What You Need to Know

  • Passing score: 825/1000
  • Exam length: 100 questions
  • Time limit: 2 hours
  • Exam fee: $400

Keys to Passing

  • Complete 500+ practice questions
  • Score 80%+ consistently before scheduling
  • Focus on highest-weighted sections
  • Use our AI tutor for tough concepts

CCNP Service Provider Study Tips from Top Performers

1Master MPLS and Segment Routing thoroughly — this is the largest domain and the foundation for VPN services
2Understand the complete MPLS L3VPN architecture: PE/CE/P roles, VRF, RT/RD, MP-BGP VPNv4, and label stacking
3Know BGP path selection cold including all tiebreakers; practice route reflector, confederation, and community scenarios
4Study IS-IS operations, TLV extensibility, multi-topology, and wide metrics as the primary SP IGP
5Lab segment routing concepts: Node SID, Adjacency SID, SRGB, SR-TE, TI-LFA, and Flex-Algo
6Understand QoS models: DiffServ PHBs, H-QoS, CBWFQ/LLQ, policing vs shaping, and MPLS EXP handling
7Practice with IOS-XR configuration, NETCONF/YANG, and model-driven telemetry for the automation domain

Frequently Asked Questions

What is the CCNP Service Provider pass rate?

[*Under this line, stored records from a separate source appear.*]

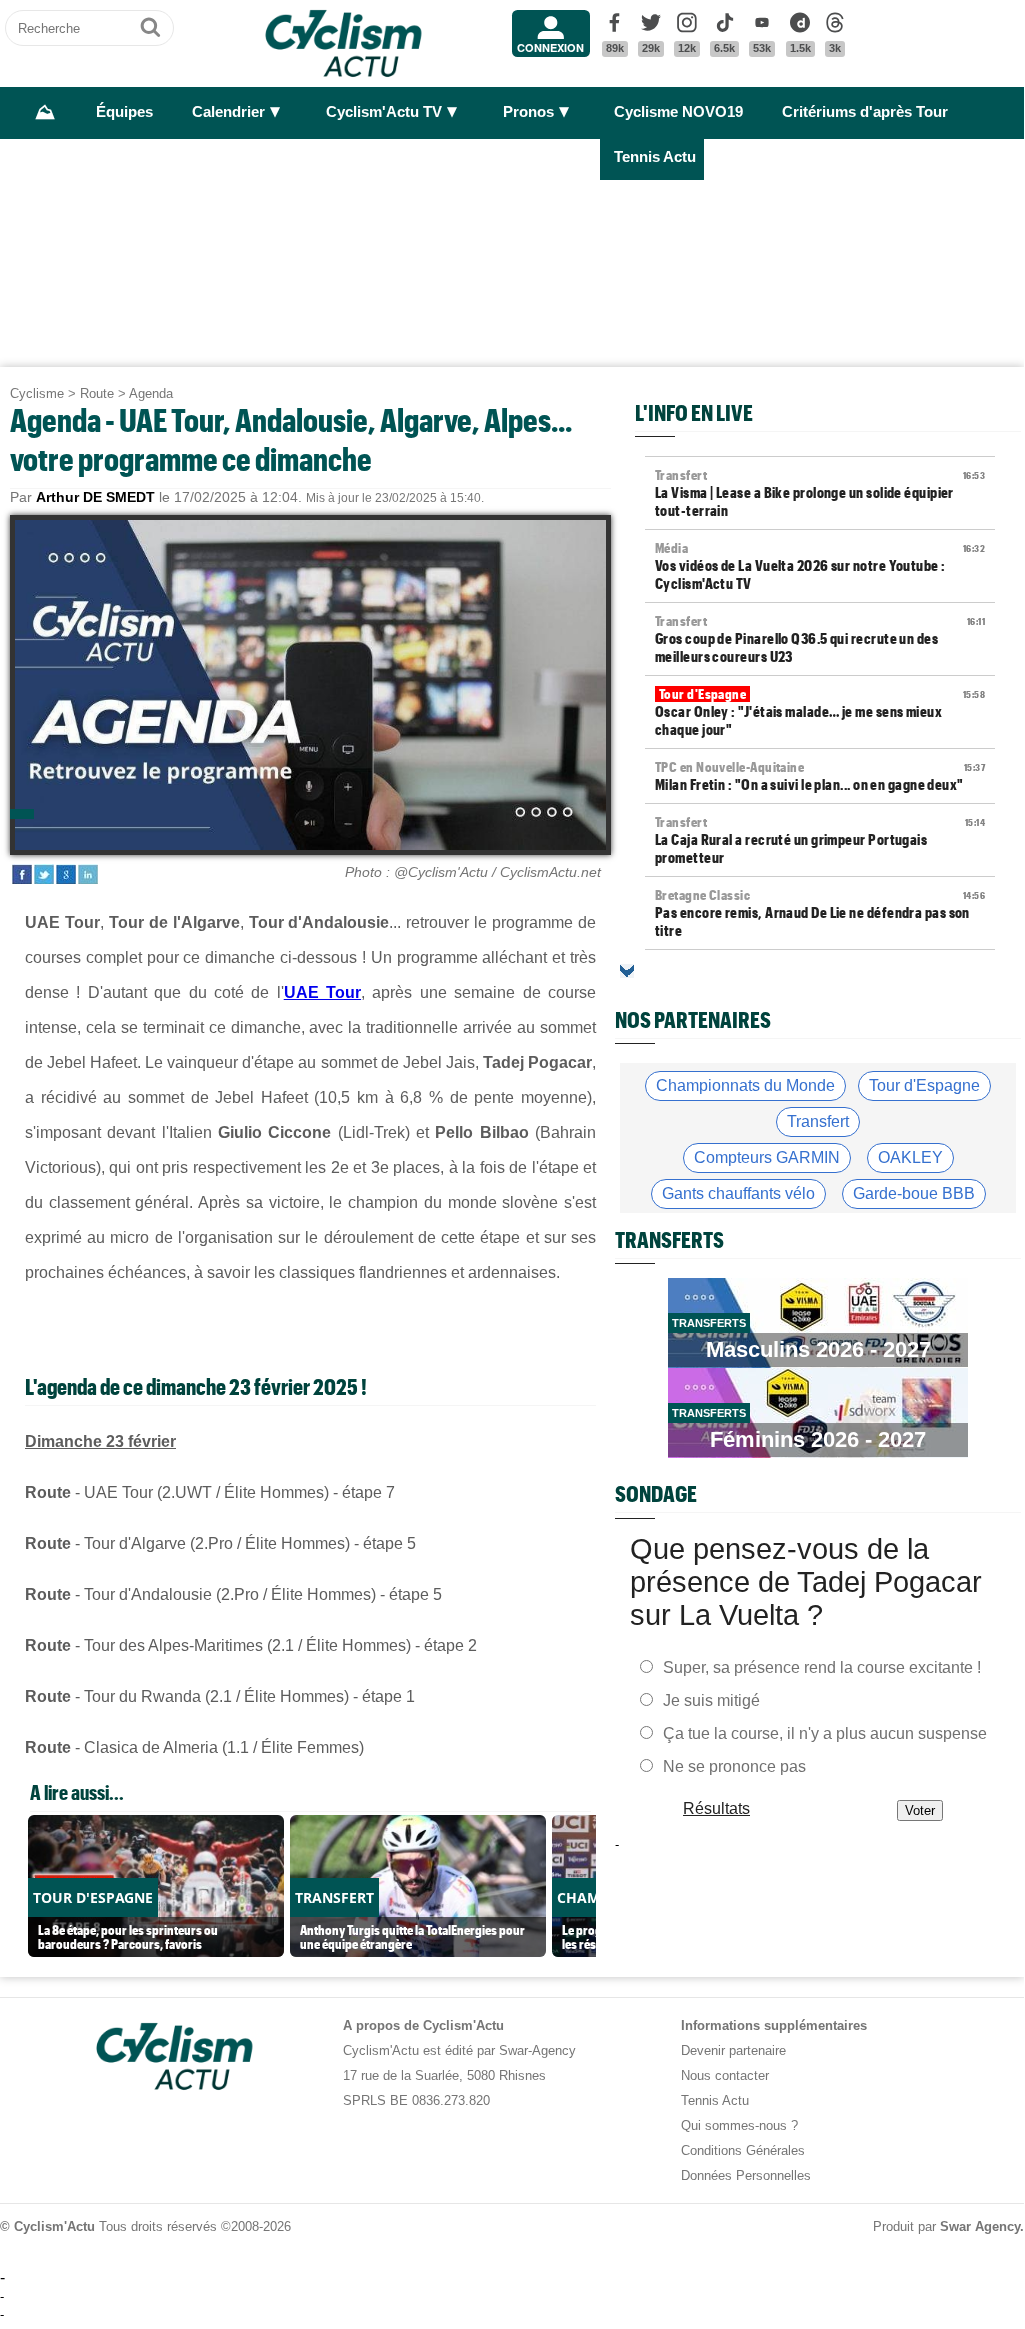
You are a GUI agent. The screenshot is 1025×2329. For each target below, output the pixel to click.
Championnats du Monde (745, 1085)
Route (97, 393)
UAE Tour (322, 992)
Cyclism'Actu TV (384, 112)
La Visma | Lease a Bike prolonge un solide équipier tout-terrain (820, 493)
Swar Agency (980, 2226)
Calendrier (228, 112)
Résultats (716, 1807)
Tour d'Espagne (924, 1085)
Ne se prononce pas (734, 1765)
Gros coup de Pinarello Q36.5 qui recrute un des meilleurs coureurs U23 (820, 639)
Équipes (124, 112)
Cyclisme (37, 393)
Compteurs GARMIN (767, 1157)
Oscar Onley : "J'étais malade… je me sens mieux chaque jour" (820, 712)
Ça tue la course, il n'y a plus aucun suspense (825, 1732)
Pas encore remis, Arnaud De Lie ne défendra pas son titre (820, 913)
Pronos (528, 112)
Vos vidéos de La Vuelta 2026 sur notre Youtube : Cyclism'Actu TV (820, 566)
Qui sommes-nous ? (739, 2125)
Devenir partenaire (733, 2050)
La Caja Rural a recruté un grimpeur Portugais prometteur (820, 840)
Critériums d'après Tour (865, 112)
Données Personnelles (746, 2175)
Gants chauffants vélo (738, 1193)
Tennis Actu (655, 157)
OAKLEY (910, 1157)
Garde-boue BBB (914, 1193)
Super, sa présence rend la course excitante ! (822, 1666)
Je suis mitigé (711, 1699)
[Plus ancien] (627, 971)
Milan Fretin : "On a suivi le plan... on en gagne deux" (820, 776)
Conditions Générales (743, 2150)
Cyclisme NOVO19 (678, 112)
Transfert (818, 1121)
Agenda (151, 393)
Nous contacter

Cisco does not officially publish CCNP pass rates. Industry estimates suggest a 25-35% first-attempt pass rate for the SPCOR 350-501 exam, reflecting its challenging professional-level scope. SP topics like MPLS, segment routing, and advanced BGP require deep understanding. With proper preparation (300-400 study hours), dedicated candidates typically pass.

How many questions are on the CCNP Service Provider exam?

The SPCOR 350-501 exam has approximately 90-110 questions (the exact number varies by exam form). Question types include multiple-choice, multiple-answer, drag-and-drop, and simulation items. You have 120 minutes (2 hours) to complete the exam. The passing score is 825 out of 1000.

What topics does the CCNP Service Provider exam cover?

SPCOR 350-501 covers five domains: MPLS and Segment Routing (label operations, SR-MPLS, SRv6, traffic engineering), BGP Advanced (path selection, route reflectors, communities), QoS and Multicast (DiffServ, PIM, MVPN), VPN Services (L3VPN, VPLS, EVPN), and SP Architecture/Automation (IS-IS, IOS-XR, NETCONF/YANG).

How long should I study for CCNP Service Provider?

Plan for 300-400 hours over 4-6 months. Strong CCNA-level knowledge and SP networking experience are prerequisites. Focus heavily on MPLS/SR (25%) and understand the full VPN service stack. Get hands-on practice with IOS-XR, lab MPLS VPN scenarios, and segment routing configurations. Score 85%+ consistently on practice tests before scheduling.

What is the difference between CCNP Enterprise and CCNP Service Provider?

CCNP Enterprise focuses on campus, branch, and enterprise WAN technologies (SD-WAN, SD-Access, enterprise routing). CCNP Service Provider focuses on carrier-grade technologies: MPLS core networking, segment routing, advanced BGP operations, QoS for triple-play services, multicast transport, and VPN service delivery. SP requires deeper knowledge of label switching, traffic engineering, and large-scale routing.

What jobs can I get with CCNP Service Provider?

CCNP Service Provider qualifies you for roles including SP Network Engineer ($85,000-125,000), MPLS Engineer ($90,000-130,000), Core Network Architect ($100,000-150,000+), BGP/Routing Specialist ($90,000-135,000), and Network Automation Engineer ($95,000-140,000). CCNP SP is valued by ISPs, telcos, and large enterprises operating carrier-grade networks.